La motivazione contenuta nella sentenza della Corte di Appello, espunti gli elementi non utilizzabili, si basa infatti sui dati emergenti dal sistema di videosorveglianza installato presso il distributore di benzina – dai quali emerge il transito dell’Alfa 33 utilizzata di quattro giovani la sera del fatto e della Fiat Tipo, provento di furto – e sulle dichiarazioni rese dalla parte offesa A.R.. Si tratta di elementi privi di piena valenza individualizzante rispetto alla posizione dell’odierno imputato e che non consentono di ritenere provata, in termini di certezza, la compartecipazione di C.R., a titolo di concorso ex art. 110 cod. pen., nella perpetrazione del furto della Fiat Tipo.
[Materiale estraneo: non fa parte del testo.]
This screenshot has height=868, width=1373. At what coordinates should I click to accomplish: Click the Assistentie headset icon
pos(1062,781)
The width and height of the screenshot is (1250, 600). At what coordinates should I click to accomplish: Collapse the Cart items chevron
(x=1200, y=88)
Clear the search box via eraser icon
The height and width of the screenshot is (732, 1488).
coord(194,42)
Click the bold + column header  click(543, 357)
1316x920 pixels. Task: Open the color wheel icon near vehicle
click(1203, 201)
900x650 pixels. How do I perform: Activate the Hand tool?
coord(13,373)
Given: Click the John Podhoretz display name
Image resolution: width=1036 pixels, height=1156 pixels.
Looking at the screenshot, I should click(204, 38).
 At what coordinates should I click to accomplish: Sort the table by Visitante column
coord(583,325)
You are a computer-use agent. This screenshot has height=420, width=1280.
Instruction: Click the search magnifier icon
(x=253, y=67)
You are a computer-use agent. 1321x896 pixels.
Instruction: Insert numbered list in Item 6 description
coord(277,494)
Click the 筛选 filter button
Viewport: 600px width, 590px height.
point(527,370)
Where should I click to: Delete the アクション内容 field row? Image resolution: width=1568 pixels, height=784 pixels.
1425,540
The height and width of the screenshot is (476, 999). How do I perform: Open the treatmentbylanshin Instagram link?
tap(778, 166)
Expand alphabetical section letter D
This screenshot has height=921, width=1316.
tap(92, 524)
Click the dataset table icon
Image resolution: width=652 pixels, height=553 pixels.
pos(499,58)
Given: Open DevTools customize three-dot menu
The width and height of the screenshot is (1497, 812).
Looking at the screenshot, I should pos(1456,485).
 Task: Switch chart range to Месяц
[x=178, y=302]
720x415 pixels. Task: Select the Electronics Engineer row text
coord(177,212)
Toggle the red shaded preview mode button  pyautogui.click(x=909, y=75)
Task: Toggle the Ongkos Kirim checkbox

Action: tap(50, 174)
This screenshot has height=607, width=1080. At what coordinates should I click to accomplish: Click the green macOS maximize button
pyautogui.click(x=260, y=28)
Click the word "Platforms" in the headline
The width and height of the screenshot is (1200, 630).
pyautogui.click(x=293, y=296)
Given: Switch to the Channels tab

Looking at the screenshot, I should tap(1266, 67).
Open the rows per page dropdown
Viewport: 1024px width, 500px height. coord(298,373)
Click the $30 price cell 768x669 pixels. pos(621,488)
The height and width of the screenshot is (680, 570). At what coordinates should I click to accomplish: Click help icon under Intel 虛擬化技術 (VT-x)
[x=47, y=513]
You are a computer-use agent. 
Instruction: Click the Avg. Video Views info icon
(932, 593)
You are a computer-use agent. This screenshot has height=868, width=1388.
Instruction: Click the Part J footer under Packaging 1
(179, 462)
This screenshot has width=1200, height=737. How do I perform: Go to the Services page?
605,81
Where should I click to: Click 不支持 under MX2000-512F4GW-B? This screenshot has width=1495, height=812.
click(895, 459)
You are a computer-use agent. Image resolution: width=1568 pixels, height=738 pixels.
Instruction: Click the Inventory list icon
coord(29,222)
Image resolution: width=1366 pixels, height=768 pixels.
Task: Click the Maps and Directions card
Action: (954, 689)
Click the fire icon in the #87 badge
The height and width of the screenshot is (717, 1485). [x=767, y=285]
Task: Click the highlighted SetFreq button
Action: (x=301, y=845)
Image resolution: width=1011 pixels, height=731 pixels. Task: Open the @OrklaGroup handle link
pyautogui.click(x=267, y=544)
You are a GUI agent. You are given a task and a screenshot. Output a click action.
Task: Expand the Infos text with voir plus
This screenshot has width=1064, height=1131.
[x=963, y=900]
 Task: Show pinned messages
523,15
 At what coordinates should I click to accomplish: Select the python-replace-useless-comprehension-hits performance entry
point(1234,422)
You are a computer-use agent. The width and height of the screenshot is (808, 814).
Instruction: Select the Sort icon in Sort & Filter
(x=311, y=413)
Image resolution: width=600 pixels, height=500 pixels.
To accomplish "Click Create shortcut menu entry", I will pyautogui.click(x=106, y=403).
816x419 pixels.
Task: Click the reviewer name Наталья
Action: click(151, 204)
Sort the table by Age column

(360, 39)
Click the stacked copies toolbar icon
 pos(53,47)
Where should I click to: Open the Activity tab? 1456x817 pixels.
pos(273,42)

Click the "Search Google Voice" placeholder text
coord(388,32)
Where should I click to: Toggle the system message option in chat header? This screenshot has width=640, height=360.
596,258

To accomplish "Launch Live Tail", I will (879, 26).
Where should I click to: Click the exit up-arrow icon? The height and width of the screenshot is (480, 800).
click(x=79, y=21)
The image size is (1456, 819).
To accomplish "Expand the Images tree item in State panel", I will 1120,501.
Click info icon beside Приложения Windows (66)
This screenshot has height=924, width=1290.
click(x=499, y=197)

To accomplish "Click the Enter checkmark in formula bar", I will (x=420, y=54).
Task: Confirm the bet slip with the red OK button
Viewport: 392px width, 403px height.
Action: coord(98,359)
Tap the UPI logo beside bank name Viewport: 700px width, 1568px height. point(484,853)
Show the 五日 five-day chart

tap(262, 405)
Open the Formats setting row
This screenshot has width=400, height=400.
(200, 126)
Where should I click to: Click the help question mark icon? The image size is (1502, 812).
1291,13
Esclusa, per quanto detto, l’operatività del disposto di cui all’art. 129 c.p.p., comma 2, deve osservarsi che il reato in addebito risulta ad oggi estinto per prescrizione. Il termine prescrizionale massimo applicabile al reato di furto aggravato ex art. 624 c.p., e art. 625 c.p., n. 5, per il quale si procede, tenuto pure conto della contestata recidiva, risulta pari ad anni sette e mesi sei. Tanto si afferma, in considerazione del fatto che il reato risulta commesso in data 1 marzo 2005 mentre la sentenza di primo grado è del 26.03.2010. Pertanto, secondo le disposizioni di diritto intertemporale di cui alla L. n. 251 del 2005, art. 10, commi 2 e 3, deve trovare applicazione la più favorevole disciplina dettata dall’art. 157 cod pen., nella formulazione antecedente alla novella del 2005, atteso che all’imputato sono state concesse le attenuanti generiche equivalenti a tutte le aggravanti oggettive e soggettive e che tale evenienza, secondo la predetta disciplina applicabile ratione temporis, veniva in rilievo per determinare il tempo necessario a prescrivere il reato. Conseguentemente, il termine prescrizionale risulta pari ad anni cinque e prolungabile non "oltre la metà", per effetto degli atti interruttivi, ai sensi del previgente art. 160 c.p., comma 3. Detto termine risulta spirato alla data del 1 settembre 2012, non emergendo sospensioni del corso della prescrizione.

5.1 Si impone, pertanto, l’annullamento senza rinvio della sentenza impugnata essendo il reato estinto per intervenuta prescrizione.

P.Q.M.

Annulla senza rinvio la sentenza impugnata perchè il reato estinto per prescrizione.

Così deciso in Roma, il 29 gennaio 2013.